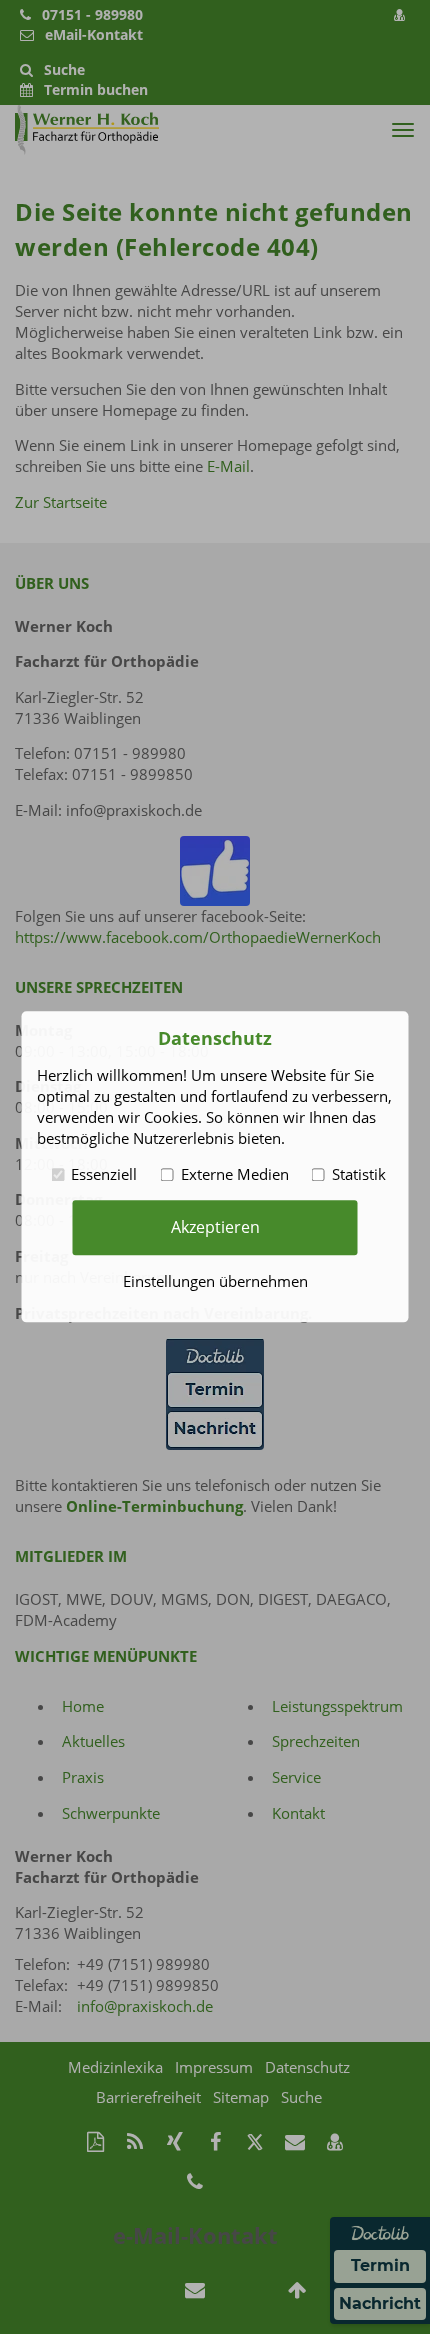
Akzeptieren (215, 1227)
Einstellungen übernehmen (215, 1282)
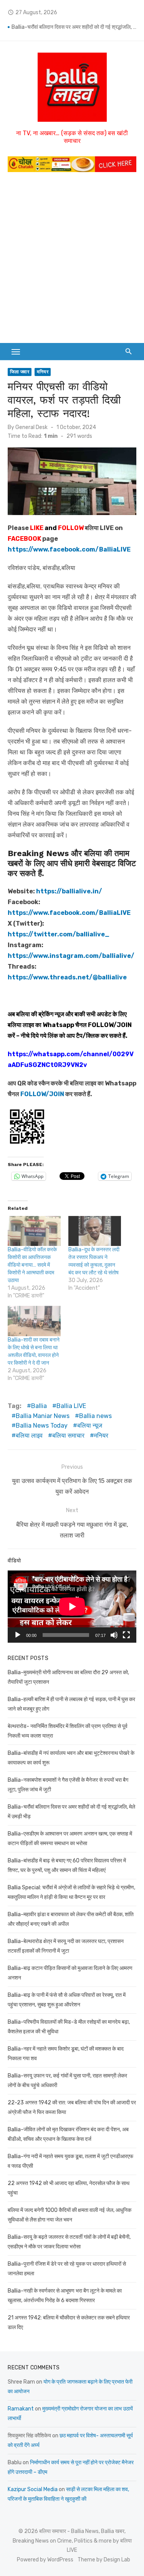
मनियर (42, 371)
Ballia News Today (42, 1425)
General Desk (31, 427)
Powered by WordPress (45, 2559)
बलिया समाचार (68, 1435)
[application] (72, 1606)
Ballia (39, 1406)
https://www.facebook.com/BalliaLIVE (69, 912)
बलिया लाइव (29, 1435)
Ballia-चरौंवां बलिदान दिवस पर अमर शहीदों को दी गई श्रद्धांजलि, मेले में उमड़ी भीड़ (74, 27)
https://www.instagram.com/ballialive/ (71, 955)
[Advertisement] (72, 256)
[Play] (18, 1635)
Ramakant (21, 2408)
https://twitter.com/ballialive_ (58, 934)
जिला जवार (19, 371)
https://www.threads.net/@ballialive (67, 977)
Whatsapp (58, 1025)
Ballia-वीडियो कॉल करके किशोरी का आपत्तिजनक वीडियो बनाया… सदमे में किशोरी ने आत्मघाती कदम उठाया (32, 1265)
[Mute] (114, 1635)
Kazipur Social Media (33, 2489)
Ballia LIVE (71, 1406)
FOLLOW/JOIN (110, 1025)
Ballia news (95, 1416)
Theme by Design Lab (104, 2559)
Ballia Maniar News (43, 1416)
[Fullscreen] (126, 1635)
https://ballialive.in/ (69, 891)
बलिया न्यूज (89, 1425)
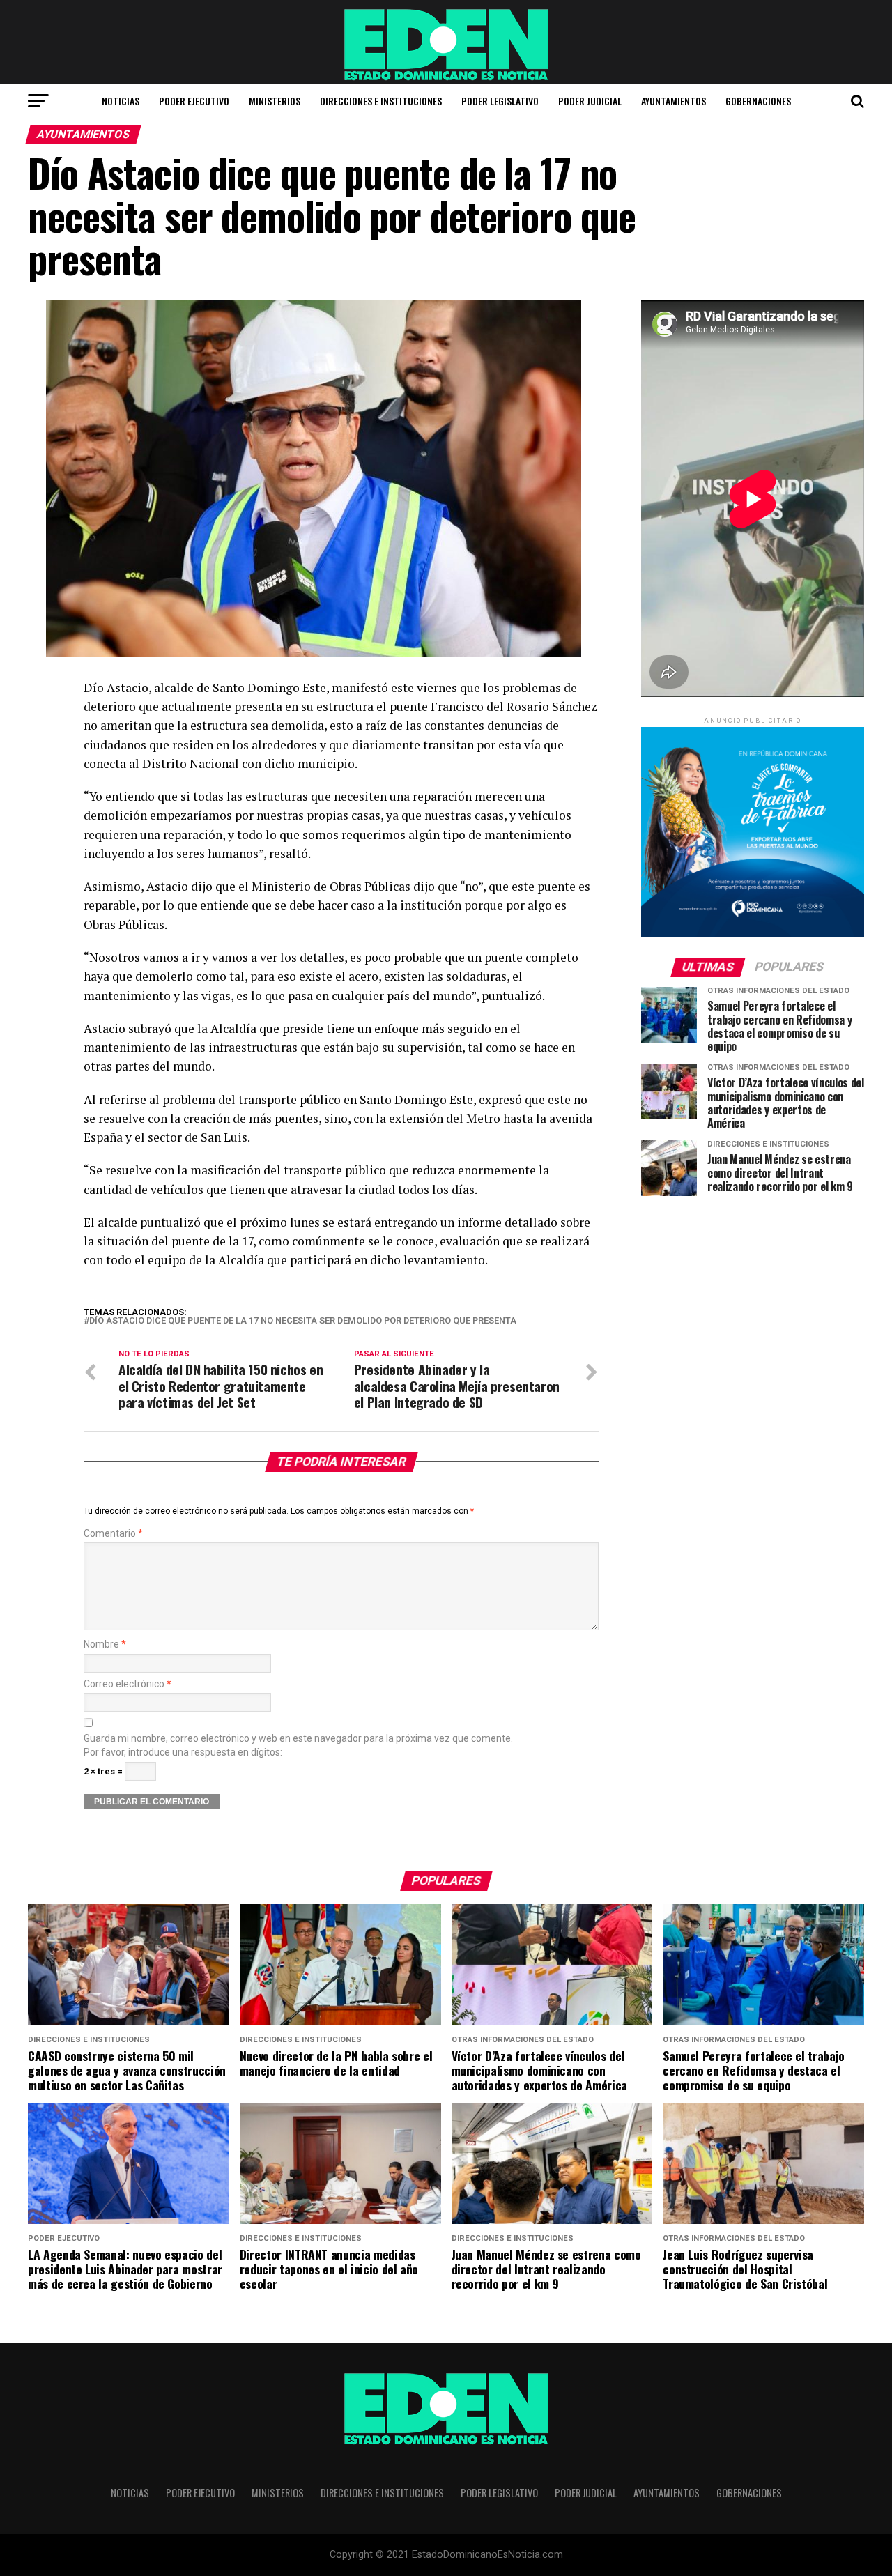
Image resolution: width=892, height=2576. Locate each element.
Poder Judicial (590, 100)
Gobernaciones (758, 100)
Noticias (120, 100)
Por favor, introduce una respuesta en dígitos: (183, 1752)
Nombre (105, 1644)
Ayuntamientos (673, 100)
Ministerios (274, 100)
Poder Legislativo (500, 100)
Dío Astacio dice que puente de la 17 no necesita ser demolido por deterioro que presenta (302, 1321)
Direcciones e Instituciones (381, 100)
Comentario (113, 1533)
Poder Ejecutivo (194, 100)
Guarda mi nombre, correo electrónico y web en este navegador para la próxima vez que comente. (298, 1738)
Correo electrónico (127, 1684)
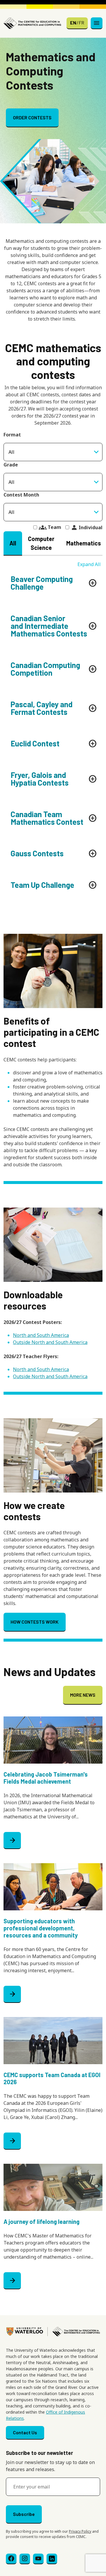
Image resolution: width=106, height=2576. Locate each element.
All (12, 543)
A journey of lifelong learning (42, 2221)
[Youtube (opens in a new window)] (38, 2559)
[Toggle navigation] (96, 23)
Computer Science (41, 543)
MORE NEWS (82, 1695)
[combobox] (53, 482)
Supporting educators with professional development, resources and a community (41, 1928)
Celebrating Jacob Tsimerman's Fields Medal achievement (46, 1778)
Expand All (89, 564)
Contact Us (25, 2432)
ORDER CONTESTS (32, 117)
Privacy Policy (80, 2531)
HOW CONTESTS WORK (35, 1622)
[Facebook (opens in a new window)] (11, 2559)
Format (12, 434)
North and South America (41, 1335)
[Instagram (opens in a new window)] (24, 2559)
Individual (86, 527)
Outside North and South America (50, 1342)
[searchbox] (53, 482)
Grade (11, 464)
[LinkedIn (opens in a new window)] (52, 2559)
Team (50, 527)
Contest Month (21, 495)
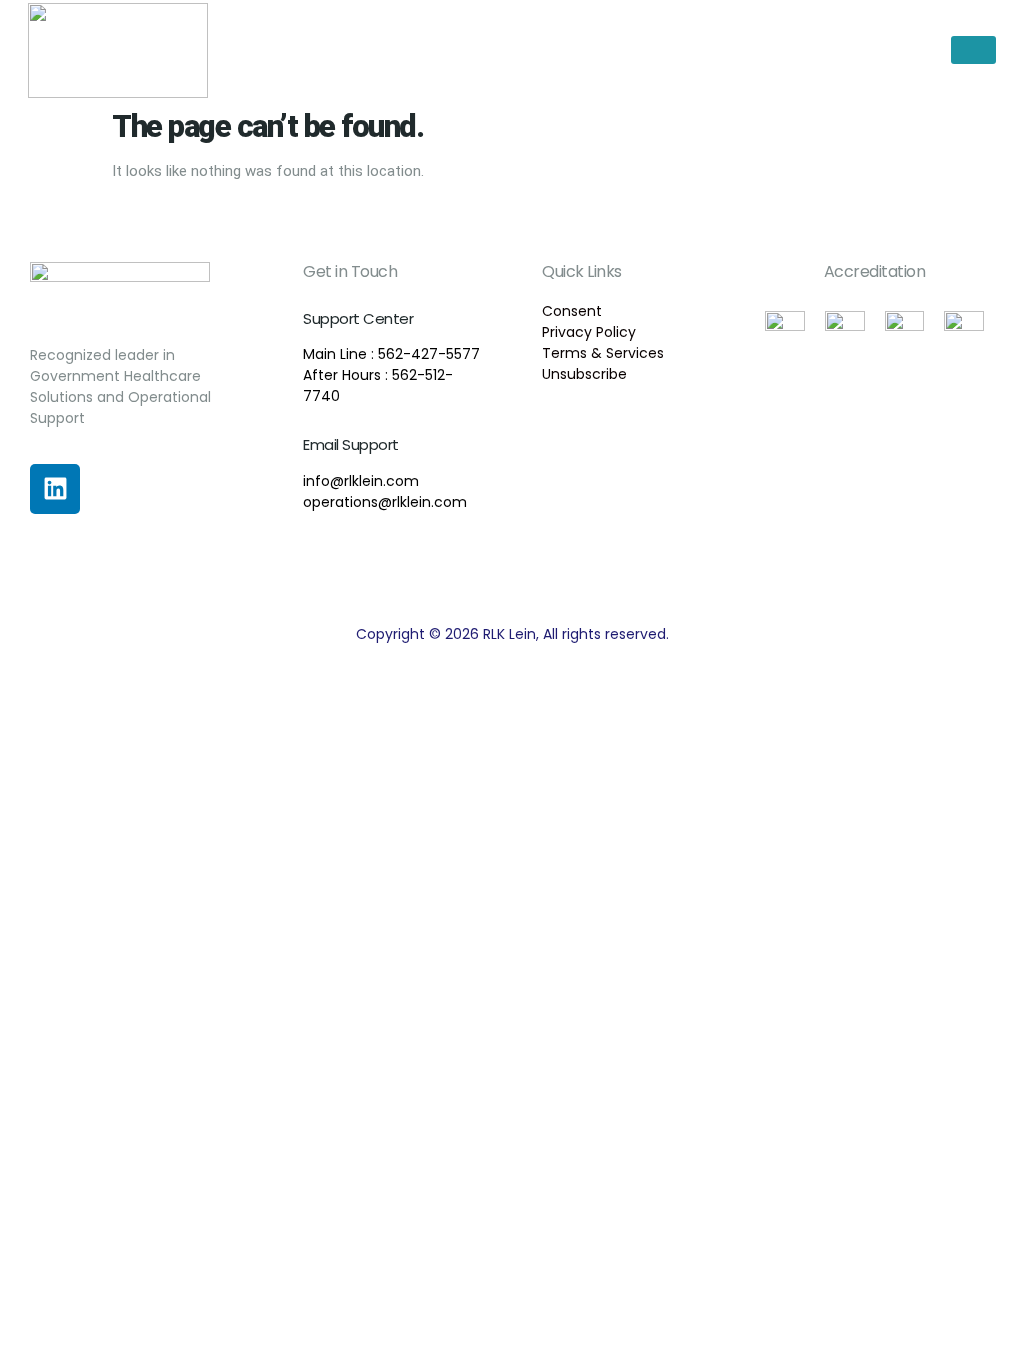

******

About this task — Your answer should be the lines from the opening of the records through the line with "[combobox] (53, 482)", both ends retyped exactly and pictures left out.

Task answer —
Akzeptieren (215, 1227)
Einstellungen übernehmen (215, 1282)
मनियर (42, 371)
Ballia News Today (42, 1425)
General Desk (31, 427)
Powered by WordPress (45, 2559)
बलिया समाचार (68, 1435)
[application] (72, 1606)
Ballia (39, 1406)
https://www.facebook.com/BalliaLIVE (69, 912)
बलिया लाइव (29, 1435)
Ballia-चरौंवां बलिदान दिवस पर अमर शहीदों को दी गई श्रद्धांजलि, मेले में उमड़ी भीड़ (74, 27)
https://www.instagram.com/ballialive/ (71, 955)
[Advertisement] (72, 256)
[Play] (18, 1635)
Ramakant (21, 2408)
https://twitter.com/ballialive_ (58, 934)
जिला जवार (19, 371)
https://www.threads.net/@ballialive (67, 977)
Whatsapp (58, 1025)
Ballia-वीडियो कॉल करके किशोरी का आपत्तिजनक वीडियो बनाया… सदमे में किशोरी ने आत्मघाती कदम उठाया (32, 1265)
[Mute] (114, 1635)
Kazipur Social Media (33, 2489)
Ballia LIVE (71, 1406)
FOLLOW/JOIN (110, 1025)
Ballia news (95, 1416)
Theme by Design Lab (104, 2559)
Ballia Maniar News (43, 1416)
[Fullscreen] (126, 1635)
https://ballialive.in/ (69, 891)
बलिया न्यूज (89, 1425)
Image resolution: width=892, height=2576. Locate each element.
Poder Judicial (590, 100)
Gobernaciones (758, 100)
Noticias (120, 100)
Por favor, introduce una respuesta en dígitos: (183, 1752)
Nombre (105, 1644)
Ayuntamientos (673, 100)
Ministerios (274, 100)
Poder Legislativo (500, 100)
Dío Astacio dice que puente de la 17 no necesita ser demolido por deterioro que presenta (302, 1321)
Direcciones e Instituciones (381, 100)
Comentario (113, 1533)
Poder Ejecutivo (194, 100)
Guarda mi nombre, correo electrónico y web en este navegador para la próxima vez que comente. (298, 1738)
Correo electrónico (127, 1684)
Image resolution: width=106, height=2576. Locate each element.
All (12, 543)
A journey of lifelong learning (42, 2221)
[Youtube (opens in a new window)] (38, 2559)
[Toggle navigation] (96, 23)
Computer Science (41, 543)
MORE NEWS (82, 1695)
[combobox] (53, 482)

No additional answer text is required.